I must just mention that we were expecting to come back to the rainy season and they did have heavy rain in Panama for some weeks, but whilst we have been back we had 2 heavy thunderstorms in the night whilst in Panama and another, again in the night in Cartagena, other than that it has been dry and very hot, often in the mid 40's and sometimes hotter. After the Volcano we have come up to Minca and at 660 meteres is a little cooler, still mid to high 30's in the day, but cool enough to pull the covers over at night. We have had a rest day today before setting off for Punta Gallenus, the most northern tip of South America, accessable by 4x4 only, a starkly beautiful desert region, still inhabited by the original indigeanous people in thatched bamboo huts.

The container seal is cut!

Proof of Life

And out she comes

and finally let out of the port (after weighing in at 3,420kg, with no water and half a tank of diesel)

Stop for a coffee at our favourite restaurant whilst I sort the vehicle so I can see out of the back window (Chris's bike + my wheels had to go inside so we could get it into the container)

We visit the mud volcano, obviously no health and safety in Columbia!

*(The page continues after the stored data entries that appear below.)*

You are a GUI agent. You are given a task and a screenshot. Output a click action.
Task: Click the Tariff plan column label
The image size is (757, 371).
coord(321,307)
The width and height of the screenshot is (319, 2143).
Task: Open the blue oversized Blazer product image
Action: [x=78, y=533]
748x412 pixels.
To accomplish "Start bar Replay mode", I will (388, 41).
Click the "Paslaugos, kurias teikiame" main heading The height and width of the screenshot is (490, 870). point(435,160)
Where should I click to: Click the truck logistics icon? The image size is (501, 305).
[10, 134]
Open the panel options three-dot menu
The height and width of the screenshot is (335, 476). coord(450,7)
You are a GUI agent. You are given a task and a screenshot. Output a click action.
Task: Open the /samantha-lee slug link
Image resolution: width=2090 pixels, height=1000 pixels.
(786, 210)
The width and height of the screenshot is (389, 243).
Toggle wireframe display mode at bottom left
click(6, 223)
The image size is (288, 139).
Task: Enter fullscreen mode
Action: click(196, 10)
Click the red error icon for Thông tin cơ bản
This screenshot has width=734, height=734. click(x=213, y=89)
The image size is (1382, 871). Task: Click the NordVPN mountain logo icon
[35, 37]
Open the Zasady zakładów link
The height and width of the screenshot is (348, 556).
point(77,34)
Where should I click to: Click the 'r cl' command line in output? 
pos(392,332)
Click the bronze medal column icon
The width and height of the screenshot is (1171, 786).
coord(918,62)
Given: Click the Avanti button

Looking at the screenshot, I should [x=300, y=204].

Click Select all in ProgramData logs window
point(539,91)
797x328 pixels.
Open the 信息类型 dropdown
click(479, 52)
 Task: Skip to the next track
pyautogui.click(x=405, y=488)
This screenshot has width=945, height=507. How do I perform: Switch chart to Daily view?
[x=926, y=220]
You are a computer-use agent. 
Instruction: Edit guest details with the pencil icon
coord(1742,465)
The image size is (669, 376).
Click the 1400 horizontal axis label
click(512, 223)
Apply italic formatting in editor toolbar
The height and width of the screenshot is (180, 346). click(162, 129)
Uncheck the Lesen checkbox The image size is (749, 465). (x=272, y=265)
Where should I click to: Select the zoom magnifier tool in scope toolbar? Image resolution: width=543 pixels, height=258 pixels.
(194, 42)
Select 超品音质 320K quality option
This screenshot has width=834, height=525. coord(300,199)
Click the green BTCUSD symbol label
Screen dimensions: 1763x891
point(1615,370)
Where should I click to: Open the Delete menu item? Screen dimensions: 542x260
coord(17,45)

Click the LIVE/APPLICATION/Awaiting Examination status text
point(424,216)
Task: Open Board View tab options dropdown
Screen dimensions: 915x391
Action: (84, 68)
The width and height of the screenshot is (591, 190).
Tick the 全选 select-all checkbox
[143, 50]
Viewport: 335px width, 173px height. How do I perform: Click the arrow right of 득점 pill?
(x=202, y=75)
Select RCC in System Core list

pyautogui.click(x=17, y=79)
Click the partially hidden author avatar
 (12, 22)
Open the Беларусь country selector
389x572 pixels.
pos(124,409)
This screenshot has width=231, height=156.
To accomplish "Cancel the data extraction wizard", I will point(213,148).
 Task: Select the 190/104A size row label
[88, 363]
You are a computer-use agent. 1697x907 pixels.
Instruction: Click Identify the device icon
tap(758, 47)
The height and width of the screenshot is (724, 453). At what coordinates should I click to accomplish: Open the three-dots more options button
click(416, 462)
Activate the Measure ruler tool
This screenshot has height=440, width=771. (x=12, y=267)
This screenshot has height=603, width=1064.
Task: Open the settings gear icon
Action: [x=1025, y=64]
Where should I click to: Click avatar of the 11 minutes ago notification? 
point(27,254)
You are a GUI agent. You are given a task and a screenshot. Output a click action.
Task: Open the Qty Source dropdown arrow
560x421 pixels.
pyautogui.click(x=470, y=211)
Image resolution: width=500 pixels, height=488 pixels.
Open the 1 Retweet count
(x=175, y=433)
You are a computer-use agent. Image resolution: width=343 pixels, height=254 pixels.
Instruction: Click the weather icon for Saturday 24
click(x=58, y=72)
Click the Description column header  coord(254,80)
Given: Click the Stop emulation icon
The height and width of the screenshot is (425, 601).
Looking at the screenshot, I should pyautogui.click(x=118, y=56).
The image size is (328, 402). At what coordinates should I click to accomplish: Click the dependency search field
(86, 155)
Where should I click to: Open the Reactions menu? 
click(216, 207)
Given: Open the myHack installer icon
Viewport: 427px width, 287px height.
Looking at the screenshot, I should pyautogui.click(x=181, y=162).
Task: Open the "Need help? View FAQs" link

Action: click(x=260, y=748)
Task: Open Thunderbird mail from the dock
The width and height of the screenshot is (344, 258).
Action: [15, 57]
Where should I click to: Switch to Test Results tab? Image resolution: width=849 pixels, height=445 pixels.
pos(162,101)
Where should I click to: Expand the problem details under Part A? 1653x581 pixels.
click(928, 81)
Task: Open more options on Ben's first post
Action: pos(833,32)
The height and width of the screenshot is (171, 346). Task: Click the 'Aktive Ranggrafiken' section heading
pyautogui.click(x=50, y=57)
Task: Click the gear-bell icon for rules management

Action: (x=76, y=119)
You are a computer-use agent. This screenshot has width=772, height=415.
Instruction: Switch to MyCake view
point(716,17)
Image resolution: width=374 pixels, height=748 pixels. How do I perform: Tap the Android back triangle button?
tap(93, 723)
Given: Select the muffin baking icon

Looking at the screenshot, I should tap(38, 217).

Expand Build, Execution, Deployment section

We did not go for a dip (quite a few did the following morning, then jumped in the lake)

And then errecting the tent in the car park.

Now camped at stunning Minca

Before a beer in the setting sun, it is so good to be really back on the road after the last couple of weeks

The view of Santa Marta at dusk

6 Jul 2015

Maps Added at Last!

Just a quick update to say that we are now in Cartagena and will be starting the process of retreiving the cruiser this afternoon, hopefully we will be back on the road by Wednesday. Cartegina is a fabulous city and the best we have been to so far in the Americas, but it will be oh soo good to be on the road again.

It has taken me a full year but I have finally worked out how to create the maps of our adventure and even more amazing, worked out how to add them to the site. You can now study the full map of phase 1 and also watch phase 2 route unfold. I will attempt to update the map as I do the blog but I am not sure how that will work out. I am leaving the spot line there also which will show our movements in the previous 7 days.

After spending 2 weeks in big cities we are heading to the northern most part of Colombia/South America to a wild area of desert and wilderness that is supposed to be little visited and very beautiful. Stll inhabited by the original indigenous people (who are very freindly). The only power provided by the odd generator and no wifi, so we will be off the grid for a week or so (but spot should still work to show where we are).

The Panama City Skyline

Panama City Traffic, 2 hours for 9 milkes each way from our Hotel in the morning and afternoon
Old Town at night

Cartagena City Sky Line
The Gate to the Cartagena Old City

Cartagena at night

Some of the sculptures dotted around


The Gallows, the chain saw in the corner adds a new dimension to drawing and quartering!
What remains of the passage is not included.